Other tales have characters take the hero or heroine's place without claiming to be the original. This may stem from an enchantment whose conditions the hero or heroine has broken, as in "East of the Sun and West of the Moon", or because the lover has been enchanted into forgetting the hero or heroine, as in "The Master Maid", or merely from the belief that the true hero or heroine is dead or lost, as in "Maid Maleen".

In many such tales with "true brides" and "false brides", such as "East of the Sun and West of the Moon", the true bride must bribe her way to the hero for three nights, where the false bride is holding him captive; the first two nights, the false bride drugs the hero, but her pleas are heard by someone else, who warns him. The false bride fails the test when the heroine, not plagued with greed, refuses to trade the bride for gold or treasure; the false bride's greed draws her to agree, and so loses the bridegroom. Another test is to determine which bride can carry out a domestic task to perfection; this, also, is found in "East of the Sun and West of the Moon", where the heroine can wash the shirt that neither the false bride nor her mother can.
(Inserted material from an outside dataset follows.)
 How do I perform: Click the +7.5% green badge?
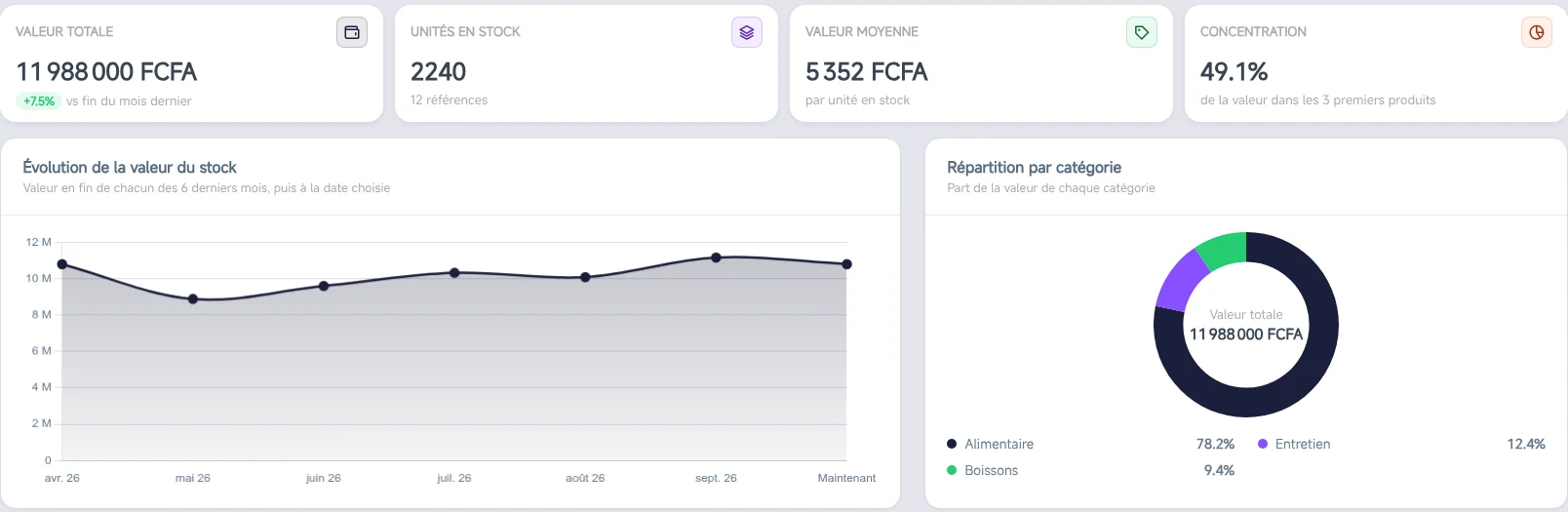pos(39,101)
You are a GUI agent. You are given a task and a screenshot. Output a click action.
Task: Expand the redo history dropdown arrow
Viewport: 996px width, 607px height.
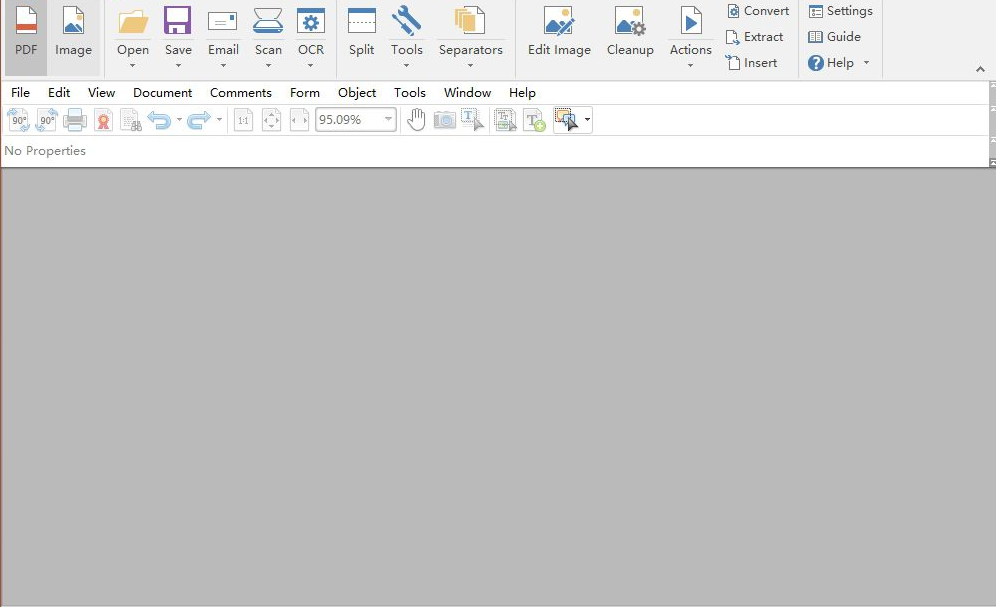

The false bride is sometimes a usurping servant, as in "The Goose Girl", "The Sleeping Prince" or "The Love for Three Oranges", but overwhelmingly the substituted bride is the sister or stepsister of the true bride. The substitution is an integral part of Aarne-Thompson type 403A, The Black and the White Bride, including such fairy tales as "The White and the Black Bride" and "Bushy Bride"; this often opens with an episode of "The Kind and the Unkind Girls" (Aarne-Thompson type 480) where the girls' character is revealed. Other tales including this are "Brother and Sister" and "The Wonderful Birch".

Hans Christian Andersen's literary tale "The Little Mermaid" makes a variation not usually found in more traditional fairytales. The Temple Girl fits the above prototype, since she gets the credit (which actually belongs to the Mermaid) for saving the Prince's life and wins his love. But unlike in the above-mentioned examples, nobody knows of the Mermaid's role in the rescue (not even the Temple Girl herself, who genuinely thinks that she saved him), and there is no last-moment reprieve: she does get to marry the Prince, and additionally, as the Princess of a neighboring kingdom, she had been chosen as the Prince's bride by their parents. The Mermaid is given the chance to kill the Prince to recover her Mermaid body, but she refuses to do so and, after dying of a tragic noble sacrifice, she gets a different reward: the chance to gain a soul, and therefore immortality.

False heroes in film are common. An example includes the 1980 South African blockbuster film The Gods Must Be Crazy where the protagonist Andrew Steyn saves a group of schoolchildren from some rebels. Steyn's rival Jack Hind acts as if he did the deed in front of both men's love interest Kate Thompson.